Saved entries:
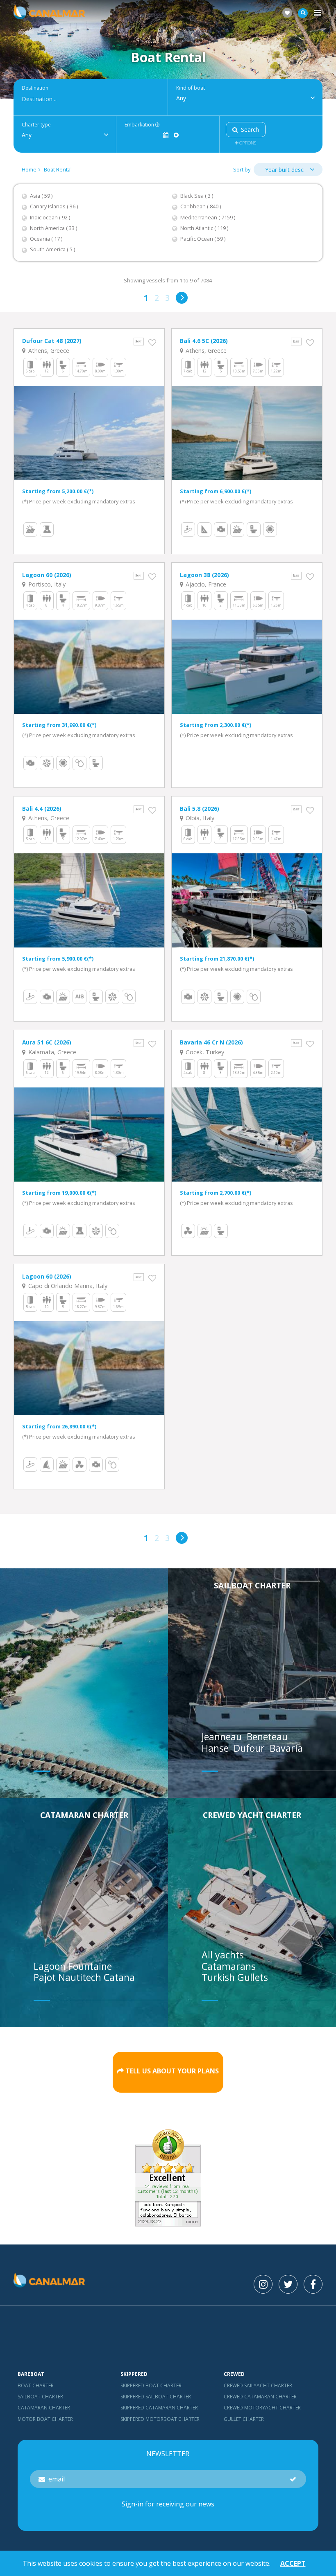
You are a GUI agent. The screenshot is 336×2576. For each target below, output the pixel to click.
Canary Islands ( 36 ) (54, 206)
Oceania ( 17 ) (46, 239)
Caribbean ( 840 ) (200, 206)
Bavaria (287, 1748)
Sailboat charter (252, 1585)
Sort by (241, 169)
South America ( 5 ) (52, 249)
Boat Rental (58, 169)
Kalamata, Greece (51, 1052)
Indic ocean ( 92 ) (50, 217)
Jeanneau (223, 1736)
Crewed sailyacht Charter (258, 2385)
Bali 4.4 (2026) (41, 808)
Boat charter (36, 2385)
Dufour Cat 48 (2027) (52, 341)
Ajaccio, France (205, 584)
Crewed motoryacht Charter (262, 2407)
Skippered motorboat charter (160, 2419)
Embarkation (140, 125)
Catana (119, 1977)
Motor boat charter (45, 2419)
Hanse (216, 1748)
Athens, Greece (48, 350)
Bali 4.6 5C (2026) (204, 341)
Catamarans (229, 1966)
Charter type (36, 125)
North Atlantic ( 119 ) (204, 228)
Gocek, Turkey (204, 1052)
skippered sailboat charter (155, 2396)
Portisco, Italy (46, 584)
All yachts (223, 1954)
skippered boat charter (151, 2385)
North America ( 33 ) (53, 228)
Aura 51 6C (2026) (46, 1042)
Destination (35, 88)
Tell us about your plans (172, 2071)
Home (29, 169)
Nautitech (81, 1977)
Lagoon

=== Work instruction ===
In the answer, include exactly the lines from the top of the entries through the line containing "North Atlantic ( 119 ) (204, 228)", and nothing else, not even the pictures.

=== Output of the task ===
You are a GUI agent. The screenshot is 336×2576. For each target below, output the pixel to click.
Canary Islands ( 36 ) (54, 206)
Oceania ( 17 ) (46, 239)
Caribbean ( 840 ) (200, 206)
Bavaria (287, 1748)
Sailboat charter (252, 1585)
Sort by (241, 169)
South America ( 5 ) (52, 249)
Boat Rental (58, 169)
Kalamata, Greece (51, 1052)
Indic ocean ( 92 ) (50, 217)
Jeanneau (223, 1736)
Crewed sailyacht Charter (258, 2385)
Bali 4.4 (2026) (41, 808)
Boat charter (36, 2385)
Dufour Cat 48 (2027) (52, 341)
Ajaccio, France (205, 584)
Crewed motoryacht Charter (262, 2407)
Skippered motorboat charter (160, 2419)
Embarkation (140, 125)
Catana (119, 1977)
Motor boat charter (45, 2419)
Hanse (216, 1748)
Athens, Greece (48, 350)
Bali 4.6 5C (2026) (204, 341)
Catamarans (229, 1966)
Charter type (36, 125)
North Atlantic ( 119 ) (204, 228)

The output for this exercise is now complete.